In this exercise, copy exactly the lines from the one that contains "Task: Click the single right arrow add button" through the end of the entries below; pictures are not copied.

## MATERIAL PROVIDED

*** Begin section ***

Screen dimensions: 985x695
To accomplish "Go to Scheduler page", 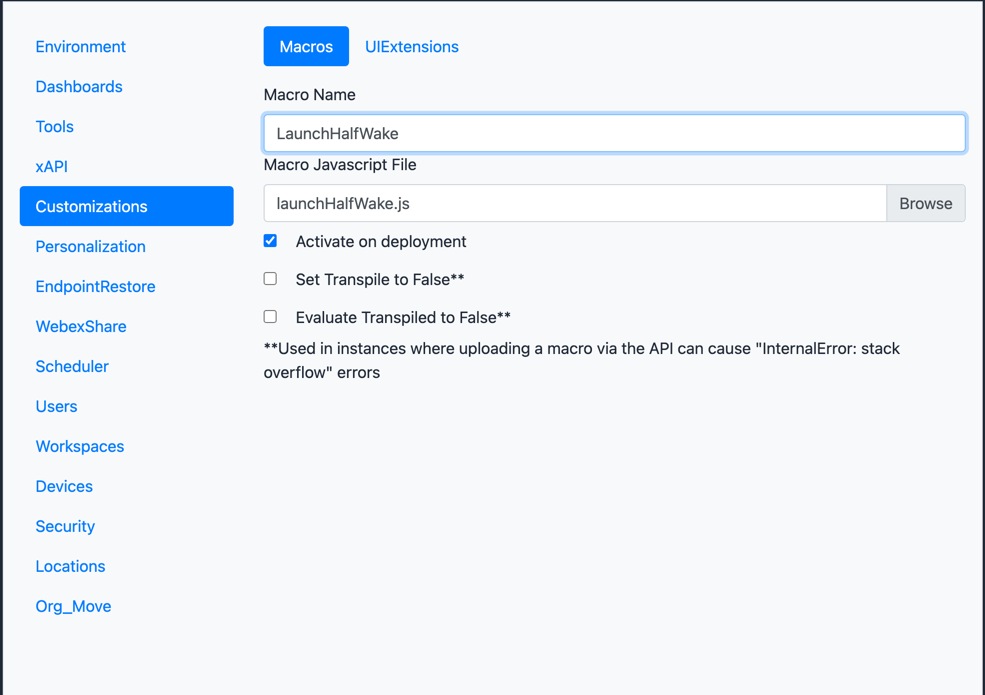I will coord(72,367).
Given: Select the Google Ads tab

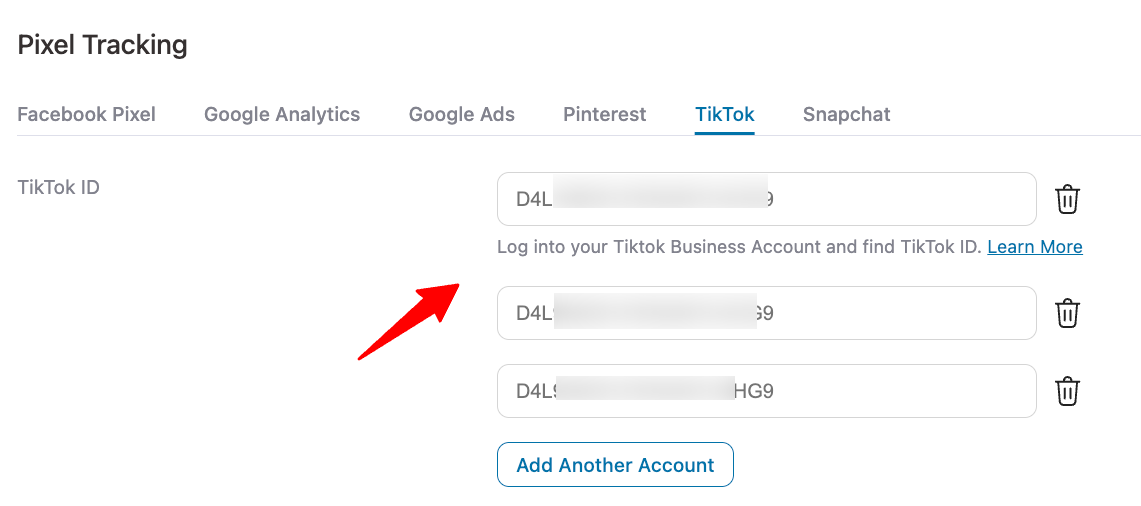Looking at the screenshot, I should coord(462,114).
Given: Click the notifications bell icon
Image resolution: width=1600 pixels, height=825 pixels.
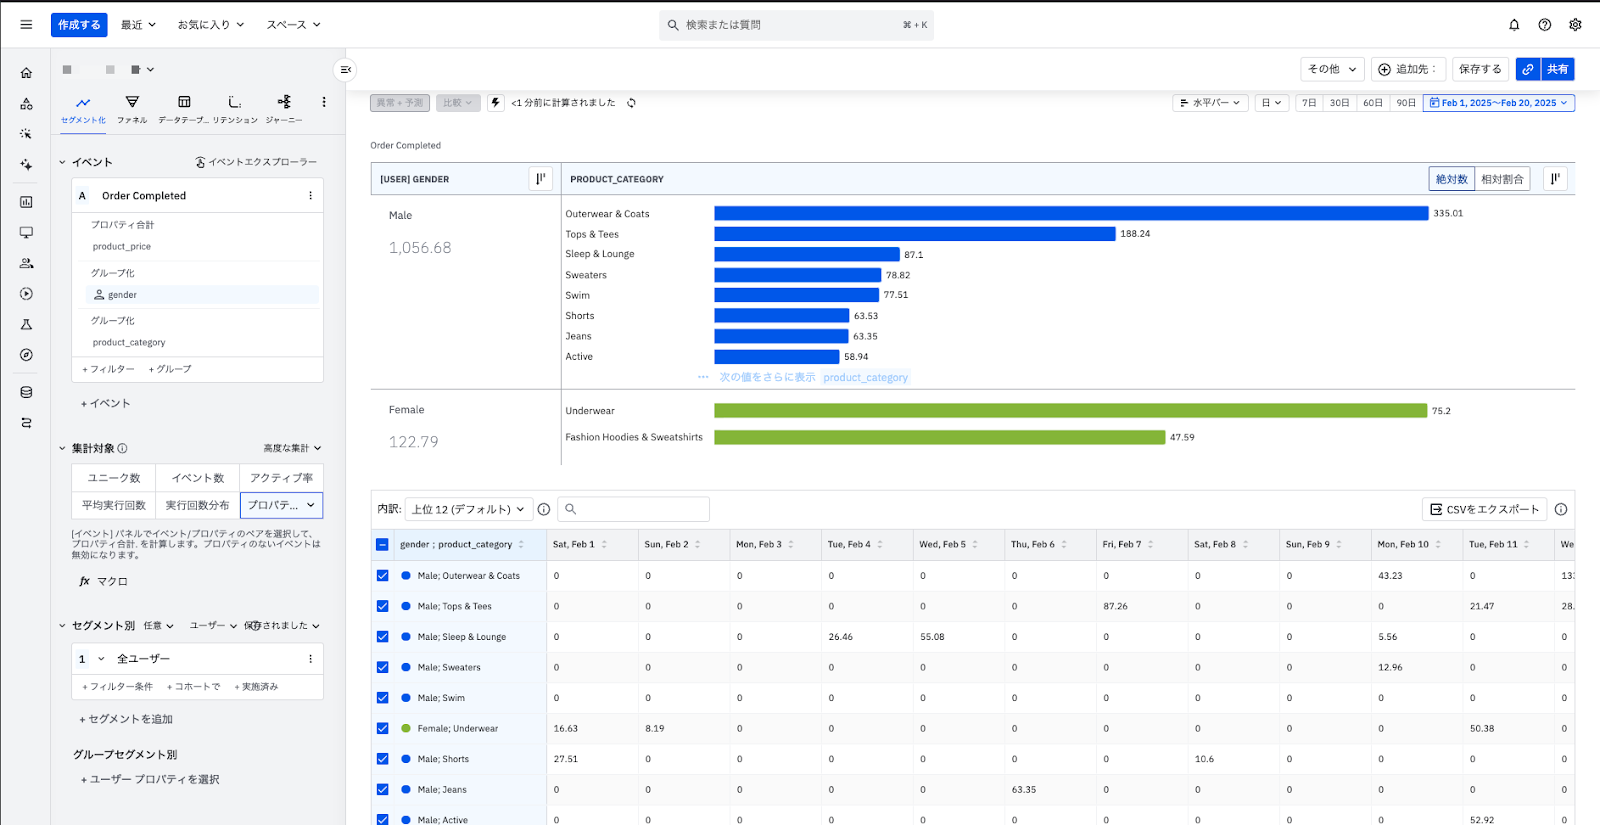Looking at the screenshot, I should [x=1514, y=25].
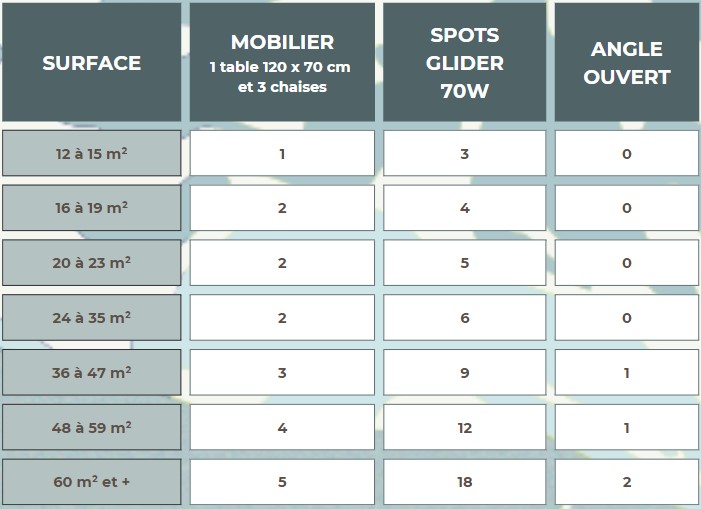Click the SPOTS GLIDER 70W header
Image resolution: width=701 pixels, height=509 pixels.
click(465, 62)
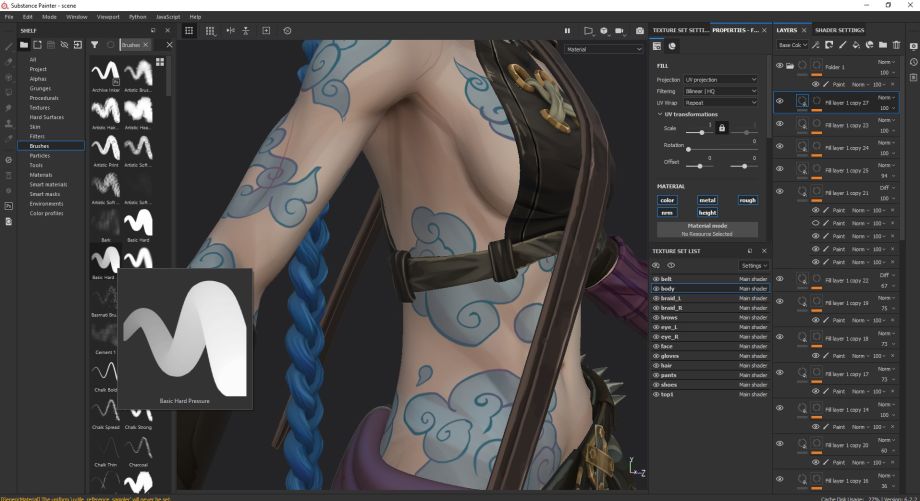
Task: Click the delete layer trash icon
Action: point(896,45)
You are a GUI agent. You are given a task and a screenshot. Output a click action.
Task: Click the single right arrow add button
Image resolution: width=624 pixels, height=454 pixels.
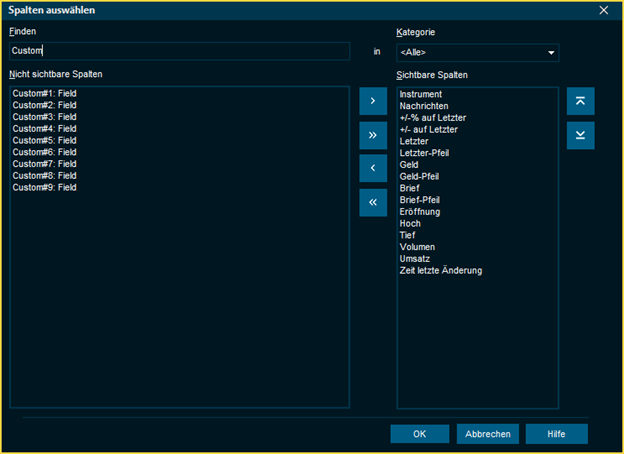tap(372, 101)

*** End section ***

## WORKED SOLUTION
Task: Click the single right arrow add button
Image resolution: width=624 pixels, height=454 pixels.
tap(372, 101)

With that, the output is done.